The Iowa Board of Pharmacy yesterday said that it would ask the Iowa legislature to change the scheduling of “marijuana” from Schedule I (no medical use) to Schedule II (accepted medical use).
This is the result of the efforts of a friend of mine, Carl Olsen, in Des Moines. Carl is a self-taught legal scholar. He has repeatedly sued state and federal agencies, asking merely that they follow the law. He’s lost some and won some. He won big yesterday.
The principal ramification of the Board’s decision is that the Iowa legislature will likely recognize the medical efficacy of cannabis. That, of course, will result, eventually, in some sort of way to legally utilize its efficacy to the benefit of patients.
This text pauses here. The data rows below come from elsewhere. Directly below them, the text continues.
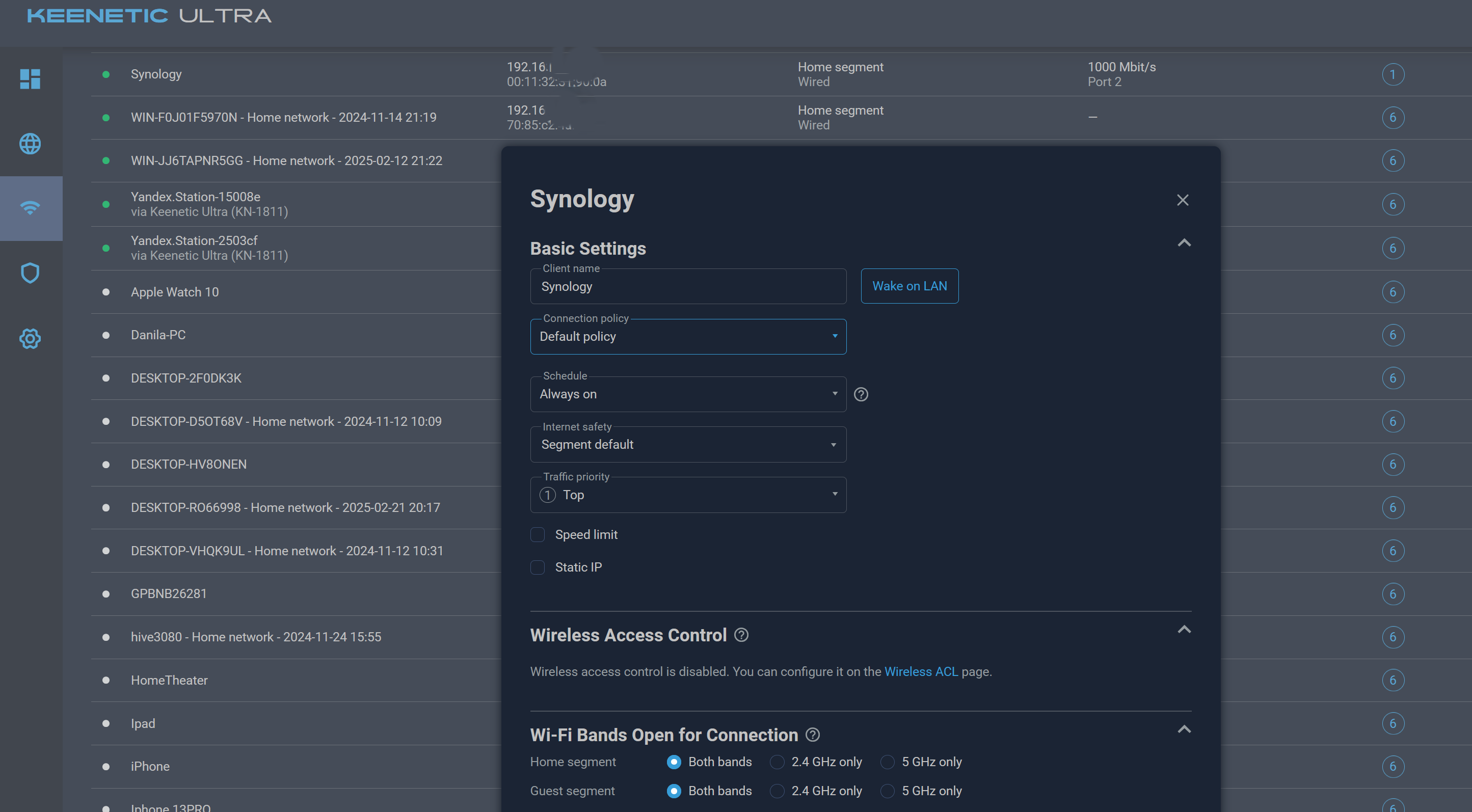Open the settings gear sidebar icon
The height and width of the screenshot is (812, 1472).
tap(30, 338)
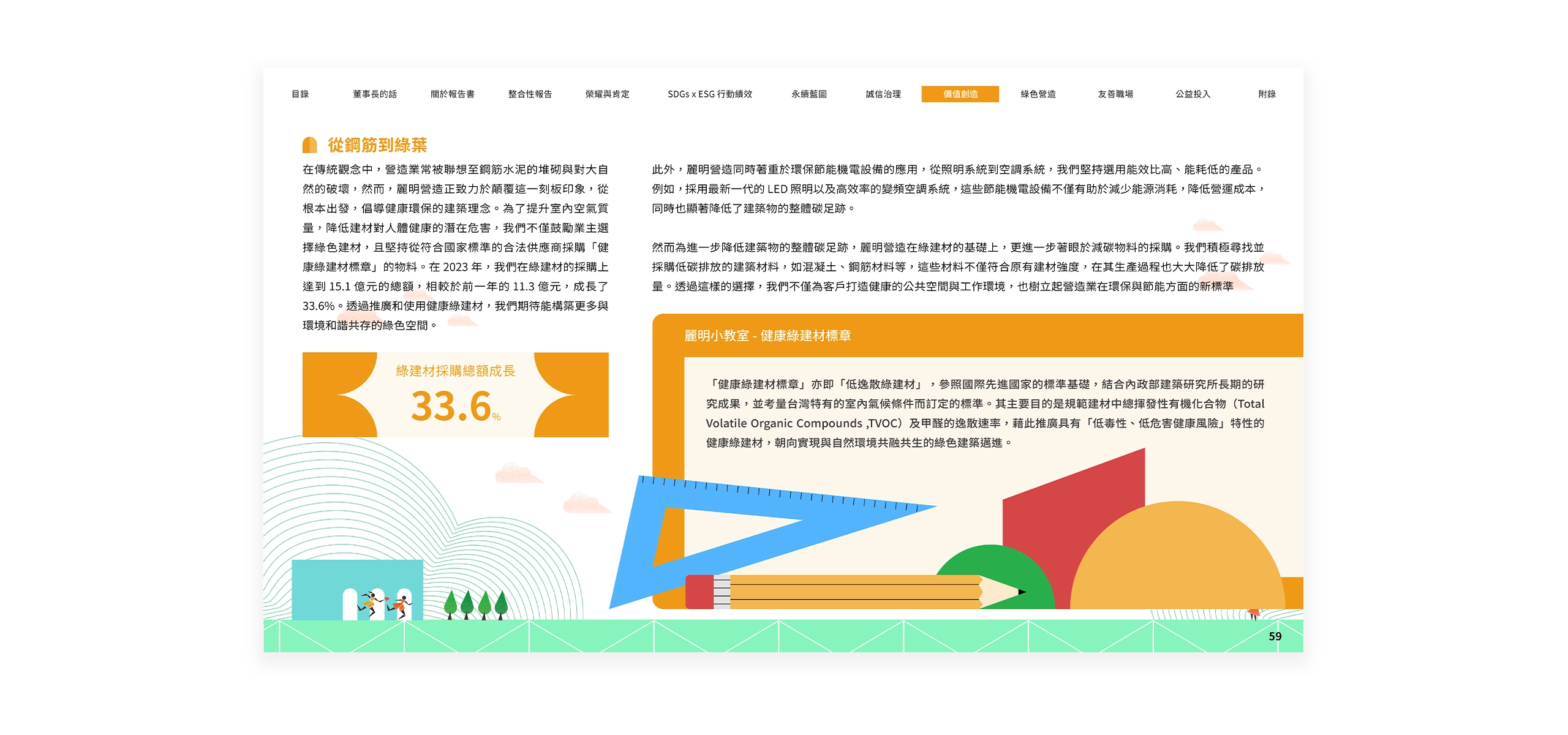The image size is (1568, 735).
Task: Open the 董事長的話 section
Action: point(374,95)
In the larger picture, the federal Controlled Substances Act lists marijuana in Schedule I (Iowa adopted the federal schedule 30 years ago). Schedule I "drugs" have, by definition, "no accepted medical use in the United States." Iowa is poised to become the 16th state to recognize medical use for cannabis. Iowa is one of the United States.
Carl plans now to sue the DEA in an open-and-shut case. He now has standing to sue them, because he lives in Iowa. As a matter of law, the fact that Iowa and several other states have codified the fact that cannabis has medical use will force the feds to remove cannabis from Schedule I and reassign it (if they wish) to a Schedule that recognizes medical use.